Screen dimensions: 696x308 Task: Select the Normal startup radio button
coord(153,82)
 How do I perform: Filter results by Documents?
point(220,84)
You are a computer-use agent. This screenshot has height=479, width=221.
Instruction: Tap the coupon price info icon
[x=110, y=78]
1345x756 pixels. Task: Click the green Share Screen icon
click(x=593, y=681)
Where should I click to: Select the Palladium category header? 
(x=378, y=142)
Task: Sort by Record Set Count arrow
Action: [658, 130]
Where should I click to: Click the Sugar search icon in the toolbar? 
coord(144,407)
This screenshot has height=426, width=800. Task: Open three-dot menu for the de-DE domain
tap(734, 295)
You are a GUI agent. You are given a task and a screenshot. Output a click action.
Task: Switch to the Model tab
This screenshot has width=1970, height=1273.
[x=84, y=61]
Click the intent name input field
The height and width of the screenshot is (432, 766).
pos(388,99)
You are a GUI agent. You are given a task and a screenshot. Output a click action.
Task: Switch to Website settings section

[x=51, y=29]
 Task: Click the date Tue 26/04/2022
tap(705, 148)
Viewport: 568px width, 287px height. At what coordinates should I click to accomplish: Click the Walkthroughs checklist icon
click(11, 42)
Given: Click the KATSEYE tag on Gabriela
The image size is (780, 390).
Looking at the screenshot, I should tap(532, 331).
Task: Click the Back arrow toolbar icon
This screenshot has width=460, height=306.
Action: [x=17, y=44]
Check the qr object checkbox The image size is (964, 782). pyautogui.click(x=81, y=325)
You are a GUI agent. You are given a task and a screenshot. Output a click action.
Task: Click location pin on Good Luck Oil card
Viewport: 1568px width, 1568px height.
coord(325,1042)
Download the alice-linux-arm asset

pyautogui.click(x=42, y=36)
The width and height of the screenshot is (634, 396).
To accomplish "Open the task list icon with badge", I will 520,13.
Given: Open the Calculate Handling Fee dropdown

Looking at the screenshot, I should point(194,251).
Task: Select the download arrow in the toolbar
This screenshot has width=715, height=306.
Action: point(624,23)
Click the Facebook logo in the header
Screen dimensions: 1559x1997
====================
Print every line of the data above verbatim, without changing, adding, or dropping anything.

→ Exercise answer
Screen dimensions: 696x308 Task: Select the Normal startup radio button
coord(153,82)
 How do I perform: Filter results by Documents?
point(220,84)
You are a computer-use agent. This screenshot has height=479, width=221.
Instruction: Tap the coupon price info icon
[x=110, y=78]
1345x756 pixels. Task: Click the green Share Screen icon
click(x=593, y=681)
Where should I click to: Select the Palladium category header? 
(x=378, y=142)
Task: Sort by Record Set Count arrow
Action: [658, 130]
Where should I click to: Click the Sugar search icon in the toolbar? 
coord(144,407)
This screenshot has height=426, width=800. Task: Open three-dot menu for the de-DE domain
tap(734, 295)
You are a GUI agent. You are given a task and a screenshot. Output a click action.
Task: Switch to the Model tab
This screenshot has width=1970, height=1273.
[x=84, y=61]
Click the intent name input field
The height and width of the screenshot is (432, 766).
pos(388,99)
You are a GUI agent. You are given a task and a screenshot. Output a click action.
Task: Switch to Website settings section

[x=51, y=29]
 Task: Click the date Tue 26/04/2022
tap(705, 148)
Viewport: 568px width, 287px height. At what coordinates should I click to accomplish: Click the Walkthroughs checklist icon
click(11, 42)
Given: Click the KATSEYE tag on Gabriela
The image size is (780, 390).
Looking at the screenshot, I should tap(532, 331).
Task: Click the Back arrow toolbar icon
This screenshot has width=460, height=306.
Action: [x=17, y=44]
Check the qr object checkbox The image size is (964, 782). pyautogui.click(x=81, y=325)
You are a GUI agent. You are given a task and a screenshot. Output a click action.
Task: Click location pin on Good Luck Oil card
Viewport: 1568px width, 1568px height.
coord(325,1042)
Download the alice-linux-arm asset

pyautogui.click(x=42, y=36)
The width and height of the screenshot is (634, 396).
To accomplish "Open the task list icon with badge", I will 520,13.
Given: Open the Calculate Handling Fee dropdown

Looking at the screenshot, I should point(194,251).
Task: Select the download arrow in the toolbar
This screenshot has width=715, height=306.
Action: point(624,23)
Click the Facebook logo in the header
Screen dimensions: 1559x1997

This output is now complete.